Selon les demandeurs au principal, l'activité de capitaine d'un navire de pêche ne relève pas de l'article 39, paragraphe 4, CE. La notion communautaire d'administration publique devrait, selon la jurisprudence de la Cour, être interprétée restrictivement en tant qu'exception à un principe fondamental de droit communautaire et être limitée à ce qui est absolument nécessaire pour garantir les intérêts que l'article 39, paragraphe 4, CE autorise les États membres à protéger (voir, notamment, arrêt du 16 juin 1987, Commission/Italie, 225/85, Rec. p. 2625, point 7).
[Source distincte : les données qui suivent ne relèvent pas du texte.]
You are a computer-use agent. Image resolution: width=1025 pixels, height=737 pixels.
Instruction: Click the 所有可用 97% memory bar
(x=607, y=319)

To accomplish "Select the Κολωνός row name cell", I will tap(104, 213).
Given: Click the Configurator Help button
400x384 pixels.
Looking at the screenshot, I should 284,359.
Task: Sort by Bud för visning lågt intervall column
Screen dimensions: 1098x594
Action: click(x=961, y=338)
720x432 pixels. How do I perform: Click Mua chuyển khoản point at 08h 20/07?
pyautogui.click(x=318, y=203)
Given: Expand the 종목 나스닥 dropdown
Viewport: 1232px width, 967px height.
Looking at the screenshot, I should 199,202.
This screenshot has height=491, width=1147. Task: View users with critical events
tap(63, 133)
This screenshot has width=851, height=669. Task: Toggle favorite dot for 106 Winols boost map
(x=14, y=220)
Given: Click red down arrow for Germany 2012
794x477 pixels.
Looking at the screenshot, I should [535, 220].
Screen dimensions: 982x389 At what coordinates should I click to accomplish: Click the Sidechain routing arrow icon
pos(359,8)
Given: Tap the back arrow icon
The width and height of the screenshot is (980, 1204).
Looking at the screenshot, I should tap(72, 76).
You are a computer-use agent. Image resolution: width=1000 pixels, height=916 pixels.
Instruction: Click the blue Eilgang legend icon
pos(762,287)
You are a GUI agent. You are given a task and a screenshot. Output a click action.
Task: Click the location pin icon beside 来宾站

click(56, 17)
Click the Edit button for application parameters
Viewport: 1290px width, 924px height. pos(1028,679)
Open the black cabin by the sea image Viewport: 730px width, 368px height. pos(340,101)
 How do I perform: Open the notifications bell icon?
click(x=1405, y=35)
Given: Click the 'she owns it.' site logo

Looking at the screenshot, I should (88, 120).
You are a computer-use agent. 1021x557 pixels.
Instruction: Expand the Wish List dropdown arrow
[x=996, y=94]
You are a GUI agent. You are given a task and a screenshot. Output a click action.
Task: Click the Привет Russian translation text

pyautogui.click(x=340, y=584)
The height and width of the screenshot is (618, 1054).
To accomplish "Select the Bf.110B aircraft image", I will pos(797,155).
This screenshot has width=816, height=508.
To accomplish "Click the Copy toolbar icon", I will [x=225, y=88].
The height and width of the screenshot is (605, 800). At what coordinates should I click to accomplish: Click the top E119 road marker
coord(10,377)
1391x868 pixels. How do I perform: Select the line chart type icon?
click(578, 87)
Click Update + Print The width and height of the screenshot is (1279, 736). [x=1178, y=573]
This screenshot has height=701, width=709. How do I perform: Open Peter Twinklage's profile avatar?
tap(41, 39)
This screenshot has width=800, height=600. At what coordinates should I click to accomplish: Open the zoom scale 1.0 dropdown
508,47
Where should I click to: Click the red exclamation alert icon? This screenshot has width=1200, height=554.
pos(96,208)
Elle devrait être entendue dans un sens fonctionnel: ce qui importerait, c'est que l'activité soit associée de manière caractéristique à des prérogatives de puissance publique; dans le même temps, le titulaire de l'emploi devrait être investi de la responsabilité pour la sauvegarde des intérêts généraux de l'État (voir arrêt Commission/Belgique, précité, point 12).
34.
Les demandeurs au principal ajoutent qu'il n'est pas suffisant que le titulaire de l'emploi exerce occasionnellement des prérogatives de puissance publique: l'exercice de ces prérogatives devrait constituer l'essentiel de l'activité (voir, en ce sens, arrêts du 3 juillet 1986, Lawrie-Blum, 66/85, Rec. p. 2121, points 26 à 28, et du 27 novembre 1991, Bleis, C-4/91, Rec. p. I-5627, point 7).
35.
En l'occurrence, les dispositions nationales allemandes ne conféreraient aucune prérogative de puissance publique au capitaine. Les pouvoirs que ce dernier tire de l'article 106 du SeemG constitueraient l'expression d'obligations générales de droit civil et de droit pénal, adaptées à la situation d'un navire en mer. De plus, les situations dans lesquelles le navire fait face à des situations dangereuses auraient considérablement diminué du fait, notamment, de la modernisation des moyens de communication et de la diminution du temps passé en mer, limité aux jours ouvrables, s'agissant des petits navires de pêche, lesquels, de surcroît, pêcheraient toujours à proximité des côtes.
36.
Le c.ur des fonctions du capitaine consisterait dans la conduite du navire et dans la gestion de l'équipage. Il s'agirait là de fonctions relevant du droit civil et du droit du travail, qui sont habituellement celles des chefs d'entreprise ou des directeurs d'usine. De plus, le capitaine serait lui-même occupé en grande partie par la capture et la transformation du poisson.
37.
Enfin, les demandeurs au principal font valoir que, aux points 34 et 35 de son arrêt du 2 juillet 1996, Commission/Grèce (C-290/94, Rec. p. I-3285), la Cour a jugé que les secteurs des transports maritimes et aériens ne relèvent pas des domaines dans lesquels s'exerce une activité spécifique à l'administration. Cela signifierait que ces secteurs relèvent a priori de la liberté de circulation des travailleurs et qu'il appartient aux autorités nationales d'établir, pour des emplois déterminés, que, en réalité, les conditions de l'article 39, paragraphe 4, CE sont remplies [voir points 110 à 112 des conclusions de l'avocat général Léger dans l'affaire Commission/Luxembourg (arrêt du 2 juillet 1996, C-473/93, Rec. p. I-3207)]. Or, la défenderesse au principal n'en aurait pas apporté la démonstration s'agissant de l'emploi de capitaine de navire de pêche.
38.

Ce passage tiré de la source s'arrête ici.